“I know. And in complete transparency, I knew you wouldn’t.”
I pull my legs to my chest. “Then why did you do it?”
“It was necessary.” He leans forward and presses his hand to my knees. “Please trust me. This is going to work out.”
“You can’t know that.”
“No. Not one hundred percent, but I sat in that Starbucks thinking about my meeting with him. I’m good at reading people, and what I saw in him was stubbornness and pride. He’s someone who needed to look me in the eye when I told him my interest was genuine. And if we let him wallow in that pride I just mentioned, we’ll be gone and his other investor will be in his face, and he’ll end up making the desperate, wrong choice.”
“You could have talked to me first.”
“Would you have said yes to me charging up to his door?”
“No.”
“Exactly.”
“What if you just made things worse?”
“What if I just made them better?Tryto trust me.”
“I do trust you.”
“Do you?”
“Considering what just happened, I think it’s safe to say I trust you.”
“We both know there are different ways to trust someone,” he says. “If you trusted my judgement on this, you’d feel good about where we are with your father. You don’t, and that’s okay. I’m willing to earn it.”
“It’s not that I don’t trust you, Ethan. I’m just worried about my father. I’m worried about me and my father, too.”
“I know how much he means to you. And I promise to make what matters to you matter to me.”
My heart squeezes with the commitment in those words I don’t want to read into, but it’s hard not to, at least a little. “Please don’t help my father for me. I know we’ve talked about this, but I need you to tell me one last time that’s not the case.”
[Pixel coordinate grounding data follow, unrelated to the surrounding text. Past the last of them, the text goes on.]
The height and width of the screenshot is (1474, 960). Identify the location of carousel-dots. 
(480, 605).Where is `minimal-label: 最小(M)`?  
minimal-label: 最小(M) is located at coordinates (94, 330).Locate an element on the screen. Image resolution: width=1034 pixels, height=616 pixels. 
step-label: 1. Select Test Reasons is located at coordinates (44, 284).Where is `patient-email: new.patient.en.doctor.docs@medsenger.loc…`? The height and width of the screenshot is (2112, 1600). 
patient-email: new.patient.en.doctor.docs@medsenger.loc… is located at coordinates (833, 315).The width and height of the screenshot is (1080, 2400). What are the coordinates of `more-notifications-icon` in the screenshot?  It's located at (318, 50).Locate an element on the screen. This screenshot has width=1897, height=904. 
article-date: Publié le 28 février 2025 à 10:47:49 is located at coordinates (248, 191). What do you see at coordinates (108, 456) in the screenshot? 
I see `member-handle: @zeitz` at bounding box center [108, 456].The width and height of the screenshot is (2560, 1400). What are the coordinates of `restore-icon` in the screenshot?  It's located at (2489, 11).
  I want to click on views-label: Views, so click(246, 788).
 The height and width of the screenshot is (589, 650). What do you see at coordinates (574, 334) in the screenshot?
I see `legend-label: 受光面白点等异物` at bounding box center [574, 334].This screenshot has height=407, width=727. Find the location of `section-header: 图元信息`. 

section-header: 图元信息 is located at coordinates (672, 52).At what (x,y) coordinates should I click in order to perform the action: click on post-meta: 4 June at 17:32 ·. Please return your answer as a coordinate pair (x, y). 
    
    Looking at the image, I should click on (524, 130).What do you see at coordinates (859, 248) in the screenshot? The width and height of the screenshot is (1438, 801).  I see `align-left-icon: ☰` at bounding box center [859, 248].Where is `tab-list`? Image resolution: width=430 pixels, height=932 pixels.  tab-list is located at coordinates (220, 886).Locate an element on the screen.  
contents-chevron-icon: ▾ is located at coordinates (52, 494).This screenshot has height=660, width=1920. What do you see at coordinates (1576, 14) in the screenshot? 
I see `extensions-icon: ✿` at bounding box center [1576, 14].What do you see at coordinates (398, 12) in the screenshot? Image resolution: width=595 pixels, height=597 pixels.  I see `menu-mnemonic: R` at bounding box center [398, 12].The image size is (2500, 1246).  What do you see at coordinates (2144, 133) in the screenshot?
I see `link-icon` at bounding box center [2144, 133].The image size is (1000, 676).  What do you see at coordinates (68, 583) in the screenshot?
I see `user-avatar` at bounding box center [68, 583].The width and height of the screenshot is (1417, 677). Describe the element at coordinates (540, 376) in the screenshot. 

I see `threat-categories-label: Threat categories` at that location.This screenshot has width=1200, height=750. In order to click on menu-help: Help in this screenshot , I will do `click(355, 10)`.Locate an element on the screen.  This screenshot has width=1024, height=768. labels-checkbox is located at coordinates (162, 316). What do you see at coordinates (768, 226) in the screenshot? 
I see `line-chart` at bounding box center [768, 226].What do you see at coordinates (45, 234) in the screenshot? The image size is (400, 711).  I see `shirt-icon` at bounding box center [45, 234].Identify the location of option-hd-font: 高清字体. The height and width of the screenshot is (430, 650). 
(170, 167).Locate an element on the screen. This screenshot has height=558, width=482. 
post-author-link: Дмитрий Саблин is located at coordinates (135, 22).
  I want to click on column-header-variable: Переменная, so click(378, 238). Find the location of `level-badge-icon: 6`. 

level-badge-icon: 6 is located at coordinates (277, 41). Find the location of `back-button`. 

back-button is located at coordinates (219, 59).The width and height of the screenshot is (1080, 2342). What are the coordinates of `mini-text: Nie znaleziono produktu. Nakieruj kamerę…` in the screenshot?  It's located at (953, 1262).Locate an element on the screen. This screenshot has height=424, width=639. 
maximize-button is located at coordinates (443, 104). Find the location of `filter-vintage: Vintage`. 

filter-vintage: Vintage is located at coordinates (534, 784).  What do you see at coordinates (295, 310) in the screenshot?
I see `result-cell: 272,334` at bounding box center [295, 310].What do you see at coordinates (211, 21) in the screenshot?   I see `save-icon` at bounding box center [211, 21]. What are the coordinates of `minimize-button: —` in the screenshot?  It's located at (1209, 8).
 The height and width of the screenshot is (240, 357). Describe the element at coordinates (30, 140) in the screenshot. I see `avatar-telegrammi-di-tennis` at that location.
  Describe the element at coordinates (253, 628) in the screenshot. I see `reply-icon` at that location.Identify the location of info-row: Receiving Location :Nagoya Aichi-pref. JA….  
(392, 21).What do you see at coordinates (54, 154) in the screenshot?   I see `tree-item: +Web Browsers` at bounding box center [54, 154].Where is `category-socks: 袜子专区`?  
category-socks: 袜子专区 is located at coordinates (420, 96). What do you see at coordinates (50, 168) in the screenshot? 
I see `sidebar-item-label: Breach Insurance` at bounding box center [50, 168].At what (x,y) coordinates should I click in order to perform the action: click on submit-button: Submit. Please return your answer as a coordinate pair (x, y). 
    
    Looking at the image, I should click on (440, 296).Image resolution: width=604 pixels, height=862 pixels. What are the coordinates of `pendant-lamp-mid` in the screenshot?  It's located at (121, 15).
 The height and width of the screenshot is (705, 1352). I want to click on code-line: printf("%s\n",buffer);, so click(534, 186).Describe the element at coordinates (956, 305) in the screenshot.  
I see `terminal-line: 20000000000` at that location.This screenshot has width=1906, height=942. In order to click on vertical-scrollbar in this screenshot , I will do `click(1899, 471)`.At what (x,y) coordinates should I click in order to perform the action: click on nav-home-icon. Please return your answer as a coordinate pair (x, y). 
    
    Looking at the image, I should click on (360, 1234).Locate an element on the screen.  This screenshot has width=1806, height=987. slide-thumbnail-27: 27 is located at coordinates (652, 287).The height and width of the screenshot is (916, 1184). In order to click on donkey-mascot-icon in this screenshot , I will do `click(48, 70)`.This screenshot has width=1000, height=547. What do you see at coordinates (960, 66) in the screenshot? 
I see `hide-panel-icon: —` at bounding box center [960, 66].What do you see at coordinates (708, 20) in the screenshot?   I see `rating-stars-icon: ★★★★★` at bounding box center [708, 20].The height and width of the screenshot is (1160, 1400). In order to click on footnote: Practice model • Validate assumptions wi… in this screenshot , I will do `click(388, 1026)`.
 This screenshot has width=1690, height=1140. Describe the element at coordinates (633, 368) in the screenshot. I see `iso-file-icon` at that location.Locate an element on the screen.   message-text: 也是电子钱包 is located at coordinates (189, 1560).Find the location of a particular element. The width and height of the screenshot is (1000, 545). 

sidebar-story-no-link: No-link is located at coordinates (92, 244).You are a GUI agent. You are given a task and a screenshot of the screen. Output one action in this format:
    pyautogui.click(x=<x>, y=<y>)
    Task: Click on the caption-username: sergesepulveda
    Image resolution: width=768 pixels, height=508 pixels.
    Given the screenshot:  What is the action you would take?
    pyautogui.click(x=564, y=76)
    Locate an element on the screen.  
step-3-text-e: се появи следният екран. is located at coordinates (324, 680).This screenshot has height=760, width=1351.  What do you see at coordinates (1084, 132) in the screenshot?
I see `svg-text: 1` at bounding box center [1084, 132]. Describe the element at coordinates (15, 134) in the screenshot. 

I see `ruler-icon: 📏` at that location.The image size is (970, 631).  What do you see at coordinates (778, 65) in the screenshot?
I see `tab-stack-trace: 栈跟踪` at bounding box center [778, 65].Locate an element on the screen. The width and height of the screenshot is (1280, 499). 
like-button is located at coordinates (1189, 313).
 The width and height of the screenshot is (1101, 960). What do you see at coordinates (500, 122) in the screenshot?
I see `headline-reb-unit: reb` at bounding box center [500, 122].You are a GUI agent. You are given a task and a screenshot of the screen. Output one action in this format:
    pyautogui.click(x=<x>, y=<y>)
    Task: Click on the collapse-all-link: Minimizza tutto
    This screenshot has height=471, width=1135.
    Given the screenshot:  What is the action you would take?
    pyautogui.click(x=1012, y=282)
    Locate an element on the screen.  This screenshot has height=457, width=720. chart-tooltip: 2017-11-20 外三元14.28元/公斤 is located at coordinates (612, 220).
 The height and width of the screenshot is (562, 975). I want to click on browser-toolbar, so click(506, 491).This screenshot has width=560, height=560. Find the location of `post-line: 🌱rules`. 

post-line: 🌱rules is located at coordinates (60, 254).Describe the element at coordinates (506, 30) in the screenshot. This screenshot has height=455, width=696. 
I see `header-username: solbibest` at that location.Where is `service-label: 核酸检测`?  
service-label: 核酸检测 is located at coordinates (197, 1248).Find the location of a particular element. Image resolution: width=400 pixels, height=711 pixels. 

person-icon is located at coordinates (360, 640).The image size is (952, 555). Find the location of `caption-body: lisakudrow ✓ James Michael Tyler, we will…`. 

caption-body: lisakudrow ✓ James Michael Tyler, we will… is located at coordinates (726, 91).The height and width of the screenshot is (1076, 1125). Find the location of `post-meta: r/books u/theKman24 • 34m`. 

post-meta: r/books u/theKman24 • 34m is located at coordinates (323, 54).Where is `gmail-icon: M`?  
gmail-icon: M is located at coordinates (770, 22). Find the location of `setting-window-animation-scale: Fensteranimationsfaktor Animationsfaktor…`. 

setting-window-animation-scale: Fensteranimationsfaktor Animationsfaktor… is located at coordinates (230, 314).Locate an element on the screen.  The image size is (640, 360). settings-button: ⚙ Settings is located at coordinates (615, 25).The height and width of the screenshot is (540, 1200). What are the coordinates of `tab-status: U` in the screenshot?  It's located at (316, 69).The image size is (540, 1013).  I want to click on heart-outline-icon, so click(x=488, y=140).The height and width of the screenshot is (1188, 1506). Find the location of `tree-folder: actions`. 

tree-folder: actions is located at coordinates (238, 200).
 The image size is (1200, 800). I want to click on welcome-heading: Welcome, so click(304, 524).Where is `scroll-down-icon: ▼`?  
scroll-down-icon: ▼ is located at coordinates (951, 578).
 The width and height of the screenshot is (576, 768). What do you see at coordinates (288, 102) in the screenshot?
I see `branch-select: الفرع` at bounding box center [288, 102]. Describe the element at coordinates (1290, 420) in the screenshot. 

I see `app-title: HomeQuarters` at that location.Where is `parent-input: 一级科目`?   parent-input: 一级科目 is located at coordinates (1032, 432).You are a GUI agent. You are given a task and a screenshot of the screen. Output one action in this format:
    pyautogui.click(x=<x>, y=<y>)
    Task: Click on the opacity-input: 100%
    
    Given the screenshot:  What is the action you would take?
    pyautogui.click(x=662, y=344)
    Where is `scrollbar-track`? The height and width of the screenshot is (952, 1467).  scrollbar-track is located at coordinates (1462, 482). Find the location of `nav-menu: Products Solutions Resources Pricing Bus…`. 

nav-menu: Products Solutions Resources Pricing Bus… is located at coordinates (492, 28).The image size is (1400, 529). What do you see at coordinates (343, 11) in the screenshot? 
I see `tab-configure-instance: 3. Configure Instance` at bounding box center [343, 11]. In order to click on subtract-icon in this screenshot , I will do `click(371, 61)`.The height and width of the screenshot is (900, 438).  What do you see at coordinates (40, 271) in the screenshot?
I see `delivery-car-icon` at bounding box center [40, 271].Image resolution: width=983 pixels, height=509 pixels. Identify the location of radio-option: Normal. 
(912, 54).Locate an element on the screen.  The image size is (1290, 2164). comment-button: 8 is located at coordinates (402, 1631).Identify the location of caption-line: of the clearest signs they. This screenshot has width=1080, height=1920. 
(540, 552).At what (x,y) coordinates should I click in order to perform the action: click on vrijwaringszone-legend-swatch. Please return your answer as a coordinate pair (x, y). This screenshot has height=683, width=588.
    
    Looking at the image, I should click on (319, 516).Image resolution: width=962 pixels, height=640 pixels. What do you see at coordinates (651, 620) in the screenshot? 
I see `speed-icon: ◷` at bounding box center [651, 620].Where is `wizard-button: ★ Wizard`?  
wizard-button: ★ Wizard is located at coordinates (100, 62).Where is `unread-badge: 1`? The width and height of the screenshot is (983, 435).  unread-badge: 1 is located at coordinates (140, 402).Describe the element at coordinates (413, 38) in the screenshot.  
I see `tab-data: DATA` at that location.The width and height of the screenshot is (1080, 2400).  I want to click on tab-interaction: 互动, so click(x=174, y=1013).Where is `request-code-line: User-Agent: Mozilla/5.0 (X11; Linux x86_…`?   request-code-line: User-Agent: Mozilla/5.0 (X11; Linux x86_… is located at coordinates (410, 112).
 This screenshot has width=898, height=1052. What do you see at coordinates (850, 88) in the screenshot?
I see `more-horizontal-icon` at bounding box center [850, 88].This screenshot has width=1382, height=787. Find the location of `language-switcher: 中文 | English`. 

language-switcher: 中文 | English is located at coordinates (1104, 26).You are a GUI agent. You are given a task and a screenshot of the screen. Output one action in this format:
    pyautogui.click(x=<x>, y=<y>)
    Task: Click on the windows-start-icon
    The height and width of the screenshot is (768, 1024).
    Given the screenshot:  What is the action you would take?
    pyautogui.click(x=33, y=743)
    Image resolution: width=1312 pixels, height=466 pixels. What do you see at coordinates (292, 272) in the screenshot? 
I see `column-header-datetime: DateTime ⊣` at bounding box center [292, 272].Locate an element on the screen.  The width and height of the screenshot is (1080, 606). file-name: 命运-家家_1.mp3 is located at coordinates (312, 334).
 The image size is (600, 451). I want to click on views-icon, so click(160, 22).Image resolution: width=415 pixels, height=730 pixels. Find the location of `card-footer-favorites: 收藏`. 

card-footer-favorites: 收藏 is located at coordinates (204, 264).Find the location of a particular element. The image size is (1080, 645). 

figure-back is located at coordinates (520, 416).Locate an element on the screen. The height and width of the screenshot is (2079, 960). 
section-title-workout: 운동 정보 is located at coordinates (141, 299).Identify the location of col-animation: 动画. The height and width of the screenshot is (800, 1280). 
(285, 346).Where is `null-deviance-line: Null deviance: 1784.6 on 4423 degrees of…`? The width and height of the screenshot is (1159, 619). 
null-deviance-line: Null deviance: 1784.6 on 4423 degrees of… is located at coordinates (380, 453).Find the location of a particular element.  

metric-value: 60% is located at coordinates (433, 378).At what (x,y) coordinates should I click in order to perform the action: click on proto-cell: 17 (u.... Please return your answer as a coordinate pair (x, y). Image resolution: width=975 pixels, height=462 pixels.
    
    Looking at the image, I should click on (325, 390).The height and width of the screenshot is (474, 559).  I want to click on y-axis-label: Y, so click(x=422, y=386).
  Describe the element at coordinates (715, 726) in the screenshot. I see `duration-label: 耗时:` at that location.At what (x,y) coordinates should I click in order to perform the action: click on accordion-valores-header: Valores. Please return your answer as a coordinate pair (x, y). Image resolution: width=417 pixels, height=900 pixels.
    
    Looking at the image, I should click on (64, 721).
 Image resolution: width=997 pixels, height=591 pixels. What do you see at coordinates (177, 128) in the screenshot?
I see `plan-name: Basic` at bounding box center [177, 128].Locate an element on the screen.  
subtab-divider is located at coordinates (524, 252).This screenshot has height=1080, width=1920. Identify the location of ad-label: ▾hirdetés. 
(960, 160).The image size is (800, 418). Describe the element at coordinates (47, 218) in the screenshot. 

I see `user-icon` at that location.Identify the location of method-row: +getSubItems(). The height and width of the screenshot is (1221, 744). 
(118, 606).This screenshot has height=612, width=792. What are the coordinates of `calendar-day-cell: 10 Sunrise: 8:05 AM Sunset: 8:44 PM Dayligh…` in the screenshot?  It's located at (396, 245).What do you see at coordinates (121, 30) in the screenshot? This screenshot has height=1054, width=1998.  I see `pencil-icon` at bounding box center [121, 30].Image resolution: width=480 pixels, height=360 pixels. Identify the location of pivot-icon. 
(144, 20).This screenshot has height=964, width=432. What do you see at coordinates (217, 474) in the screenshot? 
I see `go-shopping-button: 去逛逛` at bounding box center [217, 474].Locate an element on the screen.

“It’s not. There are other ways to help him than getting personally involved. I know people I could introduce him to who would treat him right. I promise you, when it comes to business, I don’t do anything for a favor or for charity. I do it because it’s a smart decision.”
I study him, searching his handsome face, and my fingers find his jawline, rasping over the dark stubble there, droplets of water running off my hand, and only then do I realize how comfortable I am touching him. He captures my hand and brings it to his lips, this tug between us that I’ve never felt with anyone else. I’ve dismissed anything real with him over and over, but how do I keep doing that when he’s the most real thing in my life?
“You know my shitty love life,” he says, a prod in his voice. “Tell me about yours.”
“Uneventful,” I assure him. “I dated someone in college, but we never talked about forever. He went off to med school, and I went to design school.”
“Where did you go to school?”
“L.A. He went to Duke.”
“Where is he now?”
“No idea. We haven’t spoken since college.”
“And since then? Anyone serious?”
“Not really.”
“What kind of men?”
“A lawyer. A professor. Oddly, a UFC fighter, who was always on a strict diet and healing from an injury. The only reason we made it six months was we never saw each other.”